Task prompt: The response should be the lines of the data, starting at the first and ending at the one that contains "You are a computer-use agent. Screen", copied without change.

Collected data entries:
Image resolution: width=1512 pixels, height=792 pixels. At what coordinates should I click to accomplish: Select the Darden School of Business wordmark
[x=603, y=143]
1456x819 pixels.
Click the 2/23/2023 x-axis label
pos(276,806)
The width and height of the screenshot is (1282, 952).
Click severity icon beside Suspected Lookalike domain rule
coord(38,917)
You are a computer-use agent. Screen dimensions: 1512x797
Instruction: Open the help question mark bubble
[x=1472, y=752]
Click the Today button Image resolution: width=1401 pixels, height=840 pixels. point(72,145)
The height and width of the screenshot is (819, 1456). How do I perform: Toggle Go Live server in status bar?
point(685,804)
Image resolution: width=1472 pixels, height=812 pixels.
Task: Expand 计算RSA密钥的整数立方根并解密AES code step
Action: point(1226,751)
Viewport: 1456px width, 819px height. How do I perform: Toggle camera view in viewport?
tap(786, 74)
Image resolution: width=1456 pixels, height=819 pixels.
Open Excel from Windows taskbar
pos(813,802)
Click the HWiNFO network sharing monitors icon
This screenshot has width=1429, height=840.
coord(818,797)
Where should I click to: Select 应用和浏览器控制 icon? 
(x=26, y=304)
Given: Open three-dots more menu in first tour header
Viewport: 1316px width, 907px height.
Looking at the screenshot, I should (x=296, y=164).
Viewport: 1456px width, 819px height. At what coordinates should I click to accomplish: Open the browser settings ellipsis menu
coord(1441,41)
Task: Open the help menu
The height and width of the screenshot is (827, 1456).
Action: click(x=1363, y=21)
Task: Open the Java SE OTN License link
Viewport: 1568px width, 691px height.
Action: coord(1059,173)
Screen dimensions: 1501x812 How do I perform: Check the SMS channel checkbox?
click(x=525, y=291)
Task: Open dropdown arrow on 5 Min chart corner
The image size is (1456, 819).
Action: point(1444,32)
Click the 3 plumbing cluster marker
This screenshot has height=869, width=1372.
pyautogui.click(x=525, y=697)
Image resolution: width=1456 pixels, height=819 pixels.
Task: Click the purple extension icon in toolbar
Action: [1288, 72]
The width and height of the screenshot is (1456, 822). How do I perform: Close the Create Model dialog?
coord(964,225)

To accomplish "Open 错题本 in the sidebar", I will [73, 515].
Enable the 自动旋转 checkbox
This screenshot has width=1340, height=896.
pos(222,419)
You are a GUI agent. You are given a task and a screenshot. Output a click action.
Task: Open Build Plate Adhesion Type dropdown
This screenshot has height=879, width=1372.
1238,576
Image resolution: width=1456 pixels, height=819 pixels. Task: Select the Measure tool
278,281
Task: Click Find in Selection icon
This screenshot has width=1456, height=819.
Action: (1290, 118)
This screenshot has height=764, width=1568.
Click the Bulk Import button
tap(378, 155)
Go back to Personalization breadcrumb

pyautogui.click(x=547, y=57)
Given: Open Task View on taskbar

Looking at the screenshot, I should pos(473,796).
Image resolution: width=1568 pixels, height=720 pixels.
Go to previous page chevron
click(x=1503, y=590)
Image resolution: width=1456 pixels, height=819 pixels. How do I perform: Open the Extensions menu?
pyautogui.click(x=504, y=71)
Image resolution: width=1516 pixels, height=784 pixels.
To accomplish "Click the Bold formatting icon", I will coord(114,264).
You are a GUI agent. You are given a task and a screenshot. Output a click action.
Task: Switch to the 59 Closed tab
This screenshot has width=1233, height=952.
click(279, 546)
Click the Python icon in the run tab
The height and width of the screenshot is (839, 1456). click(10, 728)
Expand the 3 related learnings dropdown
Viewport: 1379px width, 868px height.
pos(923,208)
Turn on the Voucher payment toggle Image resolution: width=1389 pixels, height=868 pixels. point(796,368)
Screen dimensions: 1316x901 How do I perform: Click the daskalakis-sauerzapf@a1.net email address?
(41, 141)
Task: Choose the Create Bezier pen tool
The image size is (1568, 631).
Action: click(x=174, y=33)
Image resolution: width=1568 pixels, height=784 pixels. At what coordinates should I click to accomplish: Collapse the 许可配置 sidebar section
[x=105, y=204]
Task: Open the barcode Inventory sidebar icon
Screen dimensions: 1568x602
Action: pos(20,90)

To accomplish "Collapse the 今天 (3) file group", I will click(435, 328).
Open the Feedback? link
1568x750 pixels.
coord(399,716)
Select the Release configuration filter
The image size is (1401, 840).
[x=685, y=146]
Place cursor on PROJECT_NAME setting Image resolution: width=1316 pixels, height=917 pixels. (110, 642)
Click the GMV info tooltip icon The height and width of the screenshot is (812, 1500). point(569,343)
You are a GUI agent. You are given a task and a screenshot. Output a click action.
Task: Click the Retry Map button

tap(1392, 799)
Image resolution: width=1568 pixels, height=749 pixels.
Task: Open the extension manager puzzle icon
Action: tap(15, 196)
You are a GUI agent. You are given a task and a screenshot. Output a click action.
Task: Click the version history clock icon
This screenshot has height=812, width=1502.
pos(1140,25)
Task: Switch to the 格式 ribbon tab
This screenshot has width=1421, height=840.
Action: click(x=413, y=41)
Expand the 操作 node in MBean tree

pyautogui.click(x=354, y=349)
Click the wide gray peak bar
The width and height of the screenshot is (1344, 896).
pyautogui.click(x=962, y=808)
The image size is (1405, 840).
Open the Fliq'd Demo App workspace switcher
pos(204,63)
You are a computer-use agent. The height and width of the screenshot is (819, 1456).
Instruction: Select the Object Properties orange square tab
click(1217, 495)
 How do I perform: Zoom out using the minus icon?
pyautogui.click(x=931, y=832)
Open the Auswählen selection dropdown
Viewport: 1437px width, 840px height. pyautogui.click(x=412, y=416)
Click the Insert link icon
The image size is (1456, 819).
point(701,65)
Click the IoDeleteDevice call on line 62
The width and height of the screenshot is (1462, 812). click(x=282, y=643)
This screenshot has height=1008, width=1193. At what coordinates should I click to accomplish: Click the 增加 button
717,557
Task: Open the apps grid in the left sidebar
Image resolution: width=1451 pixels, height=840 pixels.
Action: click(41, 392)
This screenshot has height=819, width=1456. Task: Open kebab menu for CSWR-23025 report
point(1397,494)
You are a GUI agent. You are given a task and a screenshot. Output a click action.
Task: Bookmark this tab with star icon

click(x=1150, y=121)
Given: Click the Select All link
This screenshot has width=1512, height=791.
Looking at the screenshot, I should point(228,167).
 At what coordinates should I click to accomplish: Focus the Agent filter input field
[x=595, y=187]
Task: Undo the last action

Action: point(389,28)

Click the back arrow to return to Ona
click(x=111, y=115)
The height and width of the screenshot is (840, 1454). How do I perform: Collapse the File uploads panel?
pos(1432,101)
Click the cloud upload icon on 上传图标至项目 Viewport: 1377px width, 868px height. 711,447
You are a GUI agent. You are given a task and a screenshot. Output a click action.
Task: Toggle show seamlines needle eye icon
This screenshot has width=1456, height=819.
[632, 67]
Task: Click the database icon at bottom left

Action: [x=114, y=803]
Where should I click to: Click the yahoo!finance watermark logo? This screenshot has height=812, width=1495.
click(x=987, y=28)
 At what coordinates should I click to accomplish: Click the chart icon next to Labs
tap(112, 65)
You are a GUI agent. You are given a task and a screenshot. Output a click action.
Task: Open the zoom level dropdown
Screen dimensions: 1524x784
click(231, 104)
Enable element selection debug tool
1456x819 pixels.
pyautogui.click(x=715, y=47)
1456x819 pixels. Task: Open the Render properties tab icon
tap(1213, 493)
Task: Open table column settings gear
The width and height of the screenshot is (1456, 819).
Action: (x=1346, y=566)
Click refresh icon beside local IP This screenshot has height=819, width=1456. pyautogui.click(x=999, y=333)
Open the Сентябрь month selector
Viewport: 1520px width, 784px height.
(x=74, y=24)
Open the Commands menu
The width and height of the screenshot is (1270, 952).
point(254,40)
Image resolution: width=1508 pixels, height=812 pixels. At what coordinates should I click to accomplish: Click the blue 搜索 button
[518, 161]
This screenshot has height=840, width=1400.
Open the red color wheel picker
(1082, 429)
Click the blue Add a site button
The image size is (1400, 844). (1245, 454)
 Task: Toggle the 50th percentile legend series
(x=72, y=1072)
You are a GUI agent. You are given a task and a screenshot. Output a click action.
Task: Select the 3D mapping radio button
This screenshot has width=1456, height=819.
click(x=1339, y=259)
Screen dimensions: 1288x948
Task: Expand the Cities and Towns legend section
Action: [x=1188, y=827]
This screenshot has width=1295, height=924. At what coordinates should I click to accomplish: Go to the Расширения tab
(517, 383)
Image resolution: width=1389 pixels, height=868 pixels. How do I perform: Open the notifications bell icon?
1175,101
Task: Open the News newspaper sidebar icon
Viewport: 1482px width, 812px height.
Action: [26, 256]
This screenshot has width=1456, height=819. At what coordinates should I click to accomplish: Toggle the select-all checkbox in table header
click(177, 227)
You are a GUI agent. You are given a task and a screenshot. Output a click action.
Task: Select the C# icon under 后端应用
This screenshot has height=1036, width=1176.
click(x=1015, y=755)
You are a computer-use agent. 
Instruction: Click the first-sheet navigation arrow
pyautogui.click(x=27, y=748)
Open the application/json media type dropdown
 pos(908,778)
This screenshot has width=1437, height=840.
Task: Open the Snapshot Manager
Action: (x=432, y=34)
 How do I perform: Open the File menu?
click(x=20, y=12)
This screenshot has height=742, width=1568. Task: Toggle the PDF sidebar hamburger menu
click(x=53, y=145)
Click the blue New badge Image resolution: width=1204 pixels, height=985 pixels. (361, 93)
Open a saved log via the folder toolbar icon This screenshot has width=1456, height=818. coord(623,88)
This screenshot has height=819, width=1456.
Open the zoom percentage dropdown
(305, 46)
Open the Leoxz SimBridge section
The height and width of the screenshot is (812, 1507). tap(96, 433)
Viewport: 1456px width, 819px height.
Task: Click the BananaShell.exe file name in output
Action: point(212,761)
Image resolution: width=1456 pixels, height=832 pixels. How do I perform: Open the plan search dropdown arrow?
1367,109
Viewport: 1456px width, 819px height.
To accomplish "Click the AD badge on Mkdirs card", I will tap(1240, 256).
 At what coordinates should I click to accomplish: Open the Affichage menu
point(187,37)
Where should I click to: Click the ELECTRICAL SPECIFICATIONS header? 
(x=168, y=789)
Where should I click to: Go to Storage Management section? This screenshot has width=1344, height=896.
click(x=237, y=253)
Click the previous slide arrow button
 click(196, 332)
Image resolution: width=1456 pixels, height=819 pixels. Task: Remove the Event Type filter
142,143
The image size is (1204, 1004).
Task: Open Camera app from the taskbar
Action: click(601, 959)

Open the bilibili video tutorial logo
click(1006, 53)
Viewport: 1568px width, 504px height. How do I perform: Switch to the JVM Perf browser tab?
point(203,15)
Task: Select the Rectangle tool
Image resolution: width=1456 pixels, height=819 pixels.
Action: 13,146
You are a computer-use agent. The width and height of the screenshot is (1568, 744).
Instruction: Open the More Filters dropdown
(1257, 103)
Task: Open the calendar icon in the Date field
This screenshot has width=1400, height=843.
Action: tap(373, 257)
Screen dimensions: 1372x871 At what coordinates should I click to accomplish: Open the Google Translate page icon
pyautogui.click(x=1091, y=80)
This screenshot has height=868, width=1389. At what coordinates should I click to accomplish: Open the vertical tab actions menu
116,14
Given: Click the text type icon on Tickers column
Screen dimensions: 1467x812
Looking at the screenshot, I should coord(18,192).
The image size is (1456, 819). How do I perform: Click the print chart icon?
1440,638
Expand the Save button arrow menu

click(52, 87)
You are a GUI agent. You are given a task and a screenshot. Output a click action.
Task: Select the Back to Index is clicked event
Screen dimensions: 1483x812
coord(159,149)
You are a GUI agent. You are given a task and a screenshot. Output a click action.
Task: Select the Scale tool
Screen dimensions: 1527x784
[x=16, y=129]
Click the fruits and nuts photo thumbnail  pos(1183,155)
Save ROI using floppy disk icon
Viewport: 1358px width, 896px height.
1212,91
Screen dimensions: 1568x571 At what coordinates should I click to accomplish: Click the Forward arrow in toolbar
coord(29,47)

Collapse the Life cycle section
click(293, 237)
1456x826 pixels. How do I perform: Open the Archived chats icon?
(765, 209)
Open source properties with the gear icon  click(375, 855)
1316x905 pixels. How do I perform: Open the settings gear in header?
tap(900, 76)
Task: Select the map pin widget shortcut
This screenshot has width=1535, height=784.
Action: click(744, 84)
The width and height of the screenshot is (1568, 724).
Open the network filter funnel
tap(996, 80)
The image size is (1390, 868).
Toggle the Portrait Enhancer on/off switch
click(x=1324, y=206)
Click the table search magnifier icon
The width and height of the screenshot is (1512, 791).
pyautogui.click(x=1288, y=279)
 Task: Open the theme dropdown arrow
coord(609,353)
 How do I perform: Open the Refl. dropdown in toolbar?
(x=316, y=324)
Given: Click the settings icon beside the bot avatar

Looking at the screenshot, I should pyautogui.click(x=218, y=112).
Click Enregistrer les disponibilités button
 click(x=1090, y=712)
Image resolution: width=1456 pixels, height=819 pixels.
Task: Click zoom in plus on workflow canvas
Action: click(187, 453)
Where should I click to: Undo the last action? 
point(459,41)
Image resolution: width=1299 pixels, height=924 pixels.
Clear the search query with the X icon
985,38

Reply to the exercise:
Image resolution: width=1512 pixels, height=792 pixels. At what coordinates should I click to accomplish: Select the Darden School of Business wordmark
[x=603, y=143]
1456x819 pixels.
Click the 2/23/2023 x-axis label
pos(276,806)
The width and height of the screenshot is (1282, 952).
Click severity icon beside Suspected Lookalike domain rule
coord(38,917)
You are a computer-use agent. Screen dimensions: 1512x797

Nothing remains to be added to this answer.